DiffusionLight: Light Probes for Free by Painting a Chrome Ball

We present a simple yet effective technique to estimate lighting in a single input image. Current techniques rely heavily on HDR panorama datasets to train neural networks to regress an input with limited field-of-view to a full environment map. However, these approaches often struggle with real-world, uncontrolled settings due to the limited diversity and size of their datasets. To address this problem, we leverage diffusion models trained on billions of standard images to render a chrome ball into the input image. Despite its simplicity, this task remains challenging: the diffusion models often insert incorrect or inconsistent objects and cannot readily generate images in HDR format. Our research uncovers a surprising relationship between the appearance of chrome balls and the initial diffusion noise map, which we utilize to consistently generate high-quality chrome balls. We further fine-tune an LDR difusion model (Stable Diffusion XL) with LoRA, enabling it to perform exposure bracketing for HDR light estimation. Our method produces convincing light estimates across diverse settings and demonstrates superior generalization to in-the-wild scenarios.

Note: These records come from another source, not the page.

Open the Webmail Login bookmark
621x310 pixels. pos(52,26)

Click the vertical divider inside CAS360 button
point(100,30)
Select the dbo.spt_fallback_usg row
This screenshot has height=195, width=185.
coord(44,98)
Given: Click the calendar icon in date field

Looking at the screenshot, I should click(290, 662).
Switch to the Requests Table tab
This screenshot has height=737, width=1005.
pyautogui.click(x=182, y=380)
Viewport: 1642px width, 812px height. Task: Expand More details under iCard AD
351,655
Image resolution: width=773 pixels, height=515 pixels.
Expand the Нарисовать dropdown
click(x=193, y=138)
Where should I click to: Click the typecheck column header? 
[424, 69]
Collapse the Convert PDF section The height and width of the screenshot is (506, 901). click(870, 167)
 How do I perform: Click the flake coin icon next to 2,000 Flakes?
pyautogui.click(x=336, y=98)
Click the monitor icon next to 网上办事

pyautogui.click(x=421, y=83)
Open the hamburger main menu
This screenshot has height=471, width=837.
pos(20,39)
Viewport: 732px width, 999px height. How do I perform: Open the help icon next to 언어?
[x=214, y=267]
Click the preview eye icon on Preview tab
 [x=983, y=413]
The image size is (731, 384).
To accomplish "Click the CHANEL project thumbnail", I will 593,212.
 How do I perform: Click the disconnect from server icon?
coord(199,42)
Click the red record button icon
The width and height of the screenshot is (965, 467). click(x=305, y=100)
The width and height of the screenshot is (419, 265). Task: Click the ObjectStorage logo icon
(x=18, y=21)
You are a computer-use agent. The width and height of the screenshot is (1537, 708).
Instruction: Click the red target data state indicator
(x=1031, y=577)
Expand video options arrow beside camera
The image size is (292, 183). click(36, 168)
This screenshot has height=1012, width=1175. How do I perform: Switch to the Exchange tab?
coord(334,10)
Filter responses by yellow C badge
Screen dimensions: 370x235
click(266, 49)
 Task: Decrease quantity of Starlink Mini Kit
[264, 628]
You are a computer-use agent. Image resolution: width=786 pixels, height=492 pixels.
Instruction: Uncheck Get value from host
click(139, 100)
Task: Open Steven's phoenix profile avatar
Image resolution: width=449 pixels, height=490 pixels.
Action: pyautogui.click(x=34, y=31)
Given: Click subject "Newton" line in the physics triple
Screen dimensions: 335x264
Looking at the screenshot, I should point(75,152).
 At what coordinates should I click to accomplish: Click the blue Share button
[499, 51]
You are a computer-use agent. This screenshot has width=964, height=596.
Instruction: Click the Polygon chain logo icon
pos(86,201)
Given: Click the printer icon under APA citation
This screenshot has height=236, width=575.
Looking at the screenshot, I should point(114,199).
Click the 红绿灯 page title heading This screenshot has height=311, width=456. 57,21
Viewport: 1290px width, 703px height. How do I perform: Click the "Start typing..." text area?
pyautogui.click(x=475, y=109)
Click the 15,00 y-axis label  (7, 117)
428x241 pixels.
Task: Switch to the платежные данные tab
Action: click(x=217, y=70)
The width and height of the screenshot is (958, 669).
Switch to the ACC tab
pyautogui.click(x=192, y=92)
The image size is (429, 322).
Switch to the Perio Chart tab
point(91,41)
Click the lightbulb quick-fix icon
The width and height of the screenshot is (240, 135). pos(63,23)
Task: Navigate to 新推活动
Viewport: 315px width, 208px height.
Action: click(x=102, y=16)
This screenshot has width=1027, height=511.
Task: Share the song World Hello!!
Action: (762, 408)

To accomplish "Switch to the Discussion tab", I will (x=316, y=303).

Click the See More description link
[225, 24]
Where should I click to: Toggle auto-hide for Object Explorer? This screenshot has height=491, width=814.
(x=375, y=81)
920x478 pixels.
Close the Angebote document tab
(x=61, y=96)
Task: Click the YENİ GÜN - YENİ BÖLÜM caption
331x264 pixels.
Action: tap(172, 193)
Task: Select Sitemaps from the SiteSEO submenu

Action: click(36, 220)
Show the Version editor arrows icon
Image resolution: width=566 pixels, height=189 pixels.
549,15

Talking Head Anime from a Single Image 4: Improved Model and Its Distillation

We study the problem of creating a character model that can be controlled in real time from a single image of an anime character. A solution to this problem would greatly reduce the cost of creating avatars, computer games, and other interactive applications. Talking Head Anime 3 (THA3) is an open source project that attempts to directly address the problem. It takes as input (1) an image of an anime character's upper body and (2) a 45-dimensional pose vector and outputs a new image of the same character taking the specified pose. The range of possible movements is expressive enough for personal avatars and certain types of game characters. However, the system is too slow to generate animations in real time on common PCs, and its image quality can be improved. In this paper, we improve THA3 in two ways. First, we propose new architectures for constituent networks that rotate the character's head and body based on U-Nets with attention that are widely used in modern generative models. The new architectures consistently yield better image quality than the THA3 baseline. Nevertheless, they also make the whole system much slower: it takes up to 150 milliseconds to generate a frame. Second, we propose a technique to distill the system into a small network (less than 2 MB) that can generate 512x512 animation frames in real time (under 30 FPS) using consumer gaming GPUs while keeping the image quality close to that of the full system. This improvement makes the whole system practical for real-time applications.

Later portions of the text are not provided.